NORTH ADAMS -- Beginning in the 1930s street and road design in the U.S. and abroad shifted from a shared perspective to one focused only on vehicles -- a flaw that many places around the country and the world are trying to correct, according to Norman W. Garrick, a civil engineering professor at the University of Connecticut.
Garrick, who spoke Thursday about "Shared Space: A New-Old Way of Looking at Streets" during the eighth presentation of the on-going Green Living Series at MCLA, challenged the idea that road designs need to be based the flow of traffic.
"For a long time in this country, transportation has been about how you can move stuff and about how fast you can move cars," he said. "We have started to think differently about transportation -- its environmental, social and economic impact. The concept of shared space is about design. It forces us to start thinking about the underlying assumptions we have about street and highway designs."
Using pictures of redesigned roads and shared spaces from the Netherlands and London, Garrick demonstrated how simple changes in design can change the speed of traffic on a road and make it more comfortable for pedestrians and bicyclists to use, while keeping the same flow of traffic.
"Shared space is a reconsideration of how urban space is used," he said. "Shared space means that signs, signals and lines play a subordinate role. It's not about designing a 25-mile-per-hour road.
Garrick added, "Hans Monderman, a Dutch engineer who conceptualized the idea of shared spaces, believe that the best public spaces and streets were the ones where human behavior governs. The United States has the worst traffic safety record of any developed country -- a problem created by how we think about spaces. Contemporary traffic engineering is based largely on rules and regulations. We design highways very well, but we have forced highway design onto our urban streets."
Examples of subtle changes to road design that can create shared spaces included widened sidewalks, diagonal or head-in street parking, median strips with bicycle racks and roundabouts placed inside squared-shaped intersections.

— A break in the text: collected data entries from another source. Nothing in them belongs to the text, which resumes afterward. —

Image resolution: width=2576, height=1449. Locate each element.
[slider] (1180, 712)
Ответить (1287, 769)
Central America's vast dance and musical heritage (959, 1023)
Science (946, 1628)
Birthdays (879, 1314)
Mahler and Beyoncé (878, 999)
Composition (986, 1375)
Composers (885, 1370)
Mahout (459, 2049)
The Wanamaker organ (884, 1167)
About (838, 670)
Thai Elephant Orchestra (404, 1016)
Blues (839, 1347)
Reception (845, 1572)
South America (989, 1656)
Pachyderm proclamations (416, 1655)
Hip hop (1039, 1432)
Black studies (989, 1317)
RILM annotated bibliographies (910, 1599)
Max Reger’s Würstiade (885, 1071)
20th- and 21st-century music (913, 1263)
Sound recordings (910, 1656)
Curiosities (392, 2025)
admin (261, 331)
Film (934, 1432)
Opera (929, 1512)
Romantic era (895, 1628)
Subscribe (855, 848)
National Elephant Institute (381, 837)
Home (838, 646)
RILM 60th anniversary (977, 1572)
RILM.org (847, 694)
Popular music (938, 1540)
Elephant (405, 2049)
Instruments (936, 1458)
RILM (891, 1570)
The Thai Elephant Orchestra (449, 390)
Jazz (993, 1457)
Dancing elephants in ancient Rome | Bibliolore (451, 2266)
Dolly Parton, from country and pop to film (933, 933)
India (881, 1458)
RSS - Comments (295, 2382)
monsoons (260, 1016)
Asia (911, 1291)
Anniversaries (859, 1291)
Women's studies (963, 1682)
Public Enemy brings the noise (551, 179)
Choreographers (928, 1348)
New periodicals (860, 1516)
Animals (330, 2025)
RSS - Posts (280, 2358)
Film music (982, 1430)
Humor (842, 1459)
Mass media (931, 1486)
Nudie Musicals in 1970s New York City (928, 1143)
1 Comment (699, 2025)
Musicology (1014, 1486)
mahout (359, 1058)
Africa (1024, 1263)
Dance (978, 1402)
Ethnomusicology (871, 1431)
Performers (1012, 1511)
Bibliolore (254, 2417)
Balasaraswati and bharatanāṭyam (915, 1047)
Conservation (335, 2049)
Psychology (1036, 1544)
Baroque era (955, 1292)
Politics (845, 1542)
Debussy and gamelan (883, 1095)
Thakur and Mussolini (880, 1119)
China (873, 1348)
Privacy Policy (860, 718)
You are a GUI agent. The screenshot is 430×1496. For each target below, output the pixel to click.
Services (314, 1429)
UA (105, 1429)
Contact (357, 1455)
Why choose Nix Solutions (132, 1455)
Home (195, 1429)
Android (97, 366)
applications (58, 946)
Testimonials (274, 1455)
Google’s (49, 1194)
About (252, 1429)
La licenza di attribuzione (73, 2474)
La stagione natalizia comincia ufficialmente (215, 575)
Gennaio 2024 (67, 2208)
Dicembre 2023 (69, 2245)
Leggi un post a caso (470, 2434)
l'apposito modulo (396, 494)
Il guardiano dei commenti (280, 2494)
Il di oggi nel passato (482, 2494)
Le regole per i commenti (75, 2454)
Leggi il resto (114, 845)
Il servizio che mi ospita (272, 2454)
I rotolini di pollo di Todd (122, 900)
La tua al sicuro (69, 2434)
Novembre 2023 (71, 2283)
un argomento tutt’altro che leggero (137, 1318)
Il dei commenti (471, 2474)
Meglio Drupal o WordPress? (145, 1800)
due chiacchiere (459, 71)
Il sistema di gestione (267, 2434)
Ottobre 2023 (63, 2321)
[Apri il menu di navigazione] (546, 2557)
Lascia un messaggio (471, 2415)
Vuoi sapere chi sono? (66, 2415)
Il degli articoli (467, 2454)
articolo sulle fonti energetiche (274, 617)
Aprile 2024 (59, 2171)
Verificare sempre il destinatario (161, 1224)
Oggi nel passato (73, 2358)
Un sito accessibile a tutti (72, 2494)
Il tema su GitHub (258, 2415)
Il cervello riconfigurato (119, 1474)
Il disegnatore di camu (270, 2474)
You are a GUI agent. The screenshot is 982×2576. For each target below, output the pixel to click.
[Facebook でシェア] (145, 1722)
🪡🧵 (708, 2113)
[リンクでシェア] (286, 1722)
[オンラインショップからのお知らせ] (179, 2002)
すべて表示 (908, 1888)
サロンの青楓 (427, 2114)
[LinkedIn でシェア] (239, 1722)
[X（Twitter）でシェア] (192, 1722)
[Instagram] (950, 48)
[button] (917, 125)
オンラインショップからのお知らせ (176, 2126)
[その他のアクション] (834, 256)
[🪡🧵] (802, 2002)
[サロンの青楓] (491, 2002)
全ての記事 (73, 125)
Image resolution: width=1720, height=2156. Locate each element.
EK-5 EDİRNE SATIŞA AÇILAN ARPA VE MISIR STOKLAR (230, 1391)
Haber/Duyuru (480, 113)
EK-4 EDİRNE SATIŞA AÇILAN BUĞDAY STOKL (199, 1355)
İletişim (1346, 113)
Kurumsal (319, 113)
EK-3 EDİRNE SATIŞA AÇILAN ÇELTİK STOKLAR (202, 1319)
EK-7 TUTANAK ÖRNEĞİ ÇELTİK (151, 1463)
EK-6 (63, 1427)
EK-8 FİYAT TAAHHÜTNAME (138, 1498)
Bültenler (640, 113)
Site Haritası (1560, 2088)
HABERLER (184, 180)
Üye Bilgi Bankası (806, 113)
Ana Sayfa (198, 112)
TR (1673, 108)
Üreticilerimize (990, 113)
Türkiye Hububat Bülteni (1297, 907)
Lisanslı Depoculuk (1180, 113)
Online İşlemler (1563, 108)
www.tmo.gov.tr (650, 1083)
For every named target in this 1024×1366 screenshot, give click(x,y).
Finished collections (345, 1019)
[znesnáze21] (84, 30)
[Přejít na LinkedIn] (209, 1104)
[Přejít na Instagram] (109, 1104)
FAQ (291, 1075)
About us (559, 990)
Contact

"These subtle changes result in vehicles ceding priority to bikes and pedestrians and slower traffic, that flows at the same rate," he said. "Merchants benefit from the designs. Studies also show less traffic accidents and a decrease in the severity of those accidents."
Mayor Richard J. Alcombright questioned how cities and towns, which rely heavily on grant funding from federal and state agencies could utilize shared space designs, when much of the designs are dictated by federal guidelines.
"It will come in time," Garrick said. "What happens is community groups and cities put pressure on the departments of transportation to accept change. We also have a new generation of engineers coming out of UMass and UConn that are being taught this form of design. There is a different attitude that will permeate the culture."
Others in attendance questioned potential lawsuits -- how fault for an accident would be determined -- and safety tradeoffs.
"In the Netherlands, the culture changed. They changed the law. If you are driving a car and hit a pedestrian, you are at fault," Garrick said. "There are no negative tradeoffs that I have found. In the Netherlands, they went from 3,700 vehicular fatalities in a year to 400 fatalities a year now, partially because of the changes that have been made."